Search the material for lines containing the word "agent", and copy each one.

• Records:
———
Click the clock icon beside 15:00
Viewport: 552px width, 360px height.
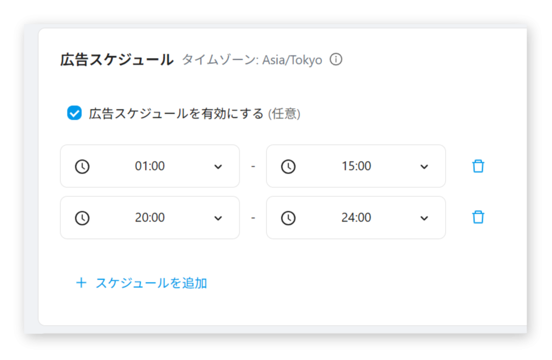pyautogui.click(x=288, y=167)
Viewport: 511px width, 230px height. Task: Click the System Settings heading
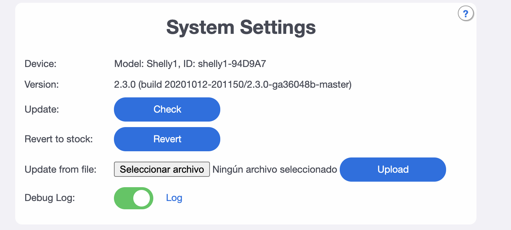241,27
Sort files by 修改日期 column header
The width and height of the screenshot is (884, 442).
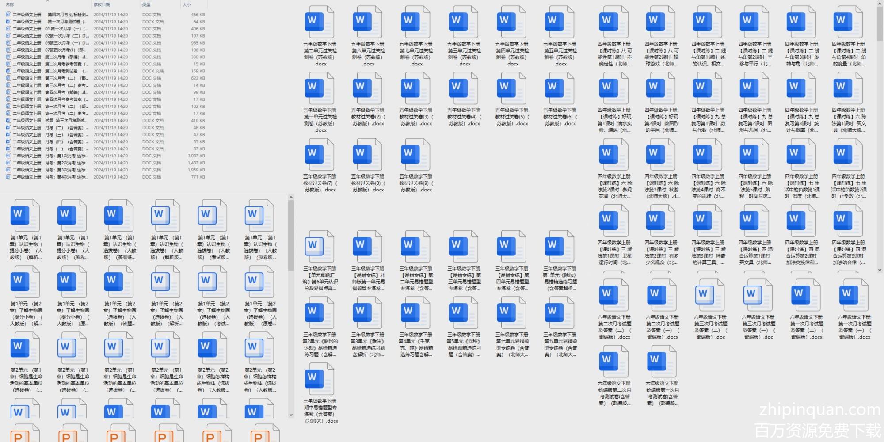pyautogui.click(x=102, y=4)
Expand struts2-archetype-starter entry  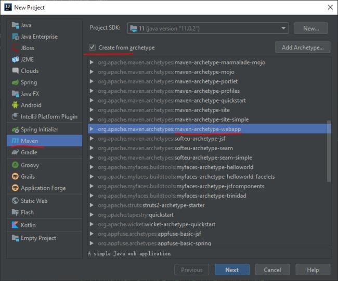(x=92, y=205)
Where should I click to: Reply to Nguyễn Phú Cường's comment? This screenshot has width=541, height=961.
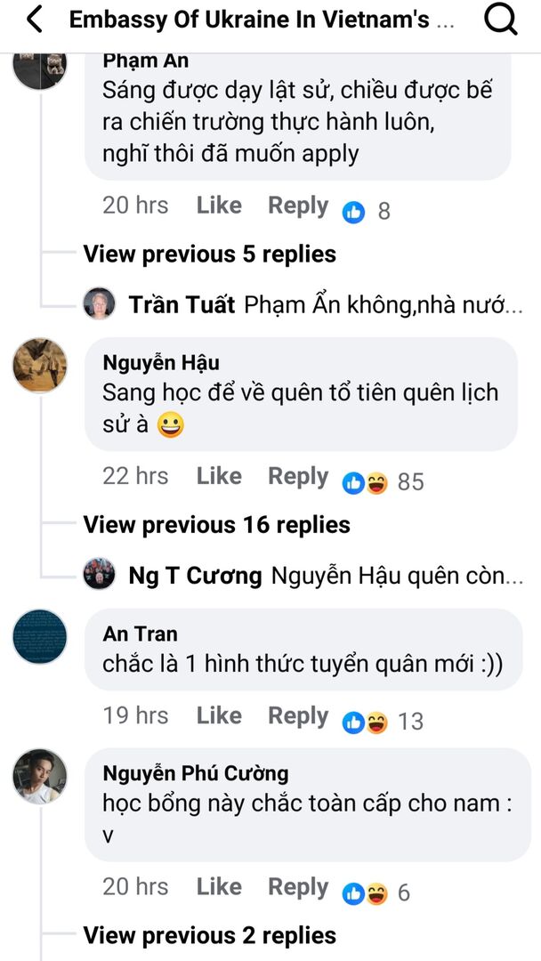click(x=298, y=886)
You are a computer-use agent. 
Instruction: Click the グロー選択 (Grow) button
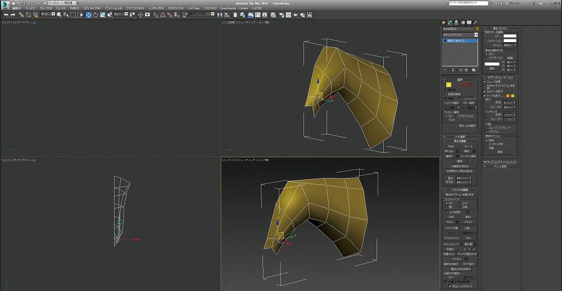click(468, 103)
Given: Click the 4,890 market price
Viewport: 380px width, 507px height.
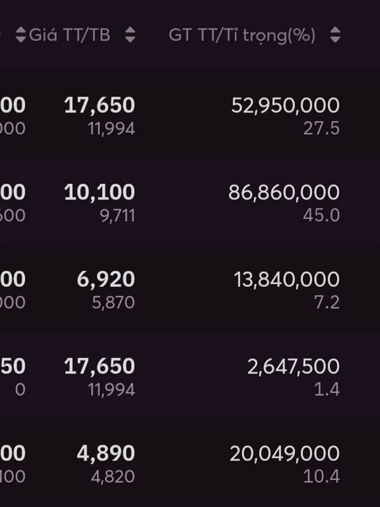Looking at the screenshot, I should click(106, 452).
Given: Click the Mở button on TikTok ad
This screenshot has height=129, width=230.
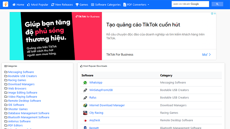Looking at the screenshot, I should point(206,54).
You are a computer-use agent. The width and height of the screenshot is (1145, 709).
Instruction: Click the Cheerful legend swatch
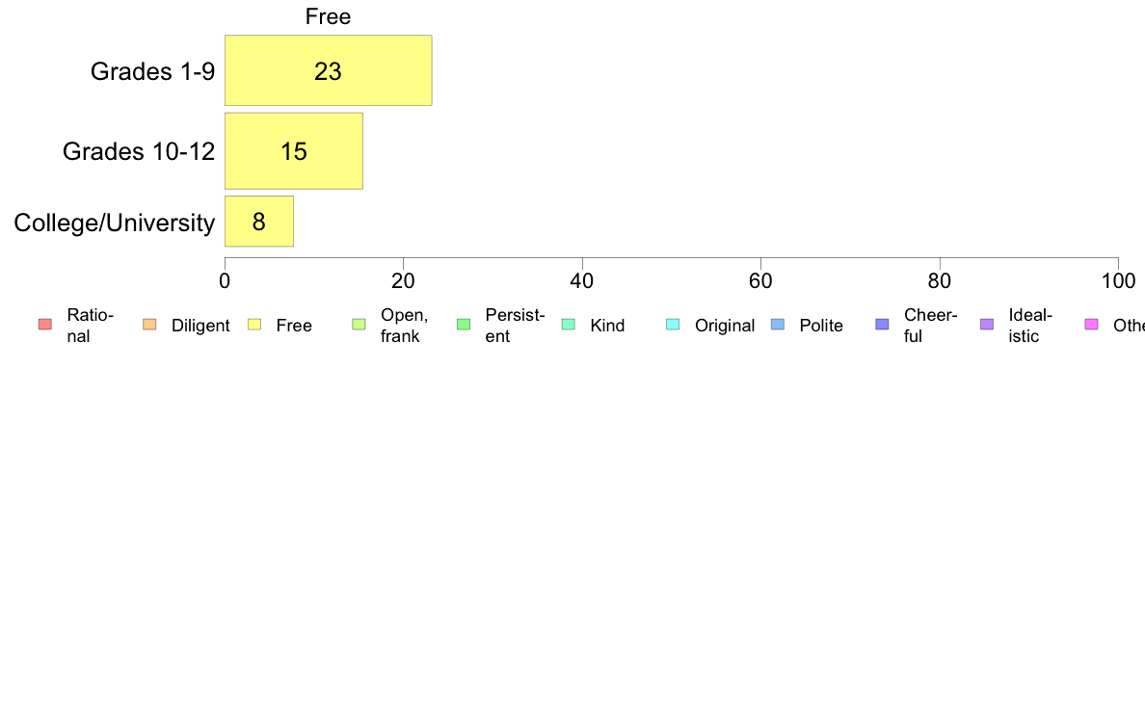882,325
———
• Result for this task:
You are a computer-use agent. 
You are a computer-use agent. The width and height of the screenshot is (1145, 709).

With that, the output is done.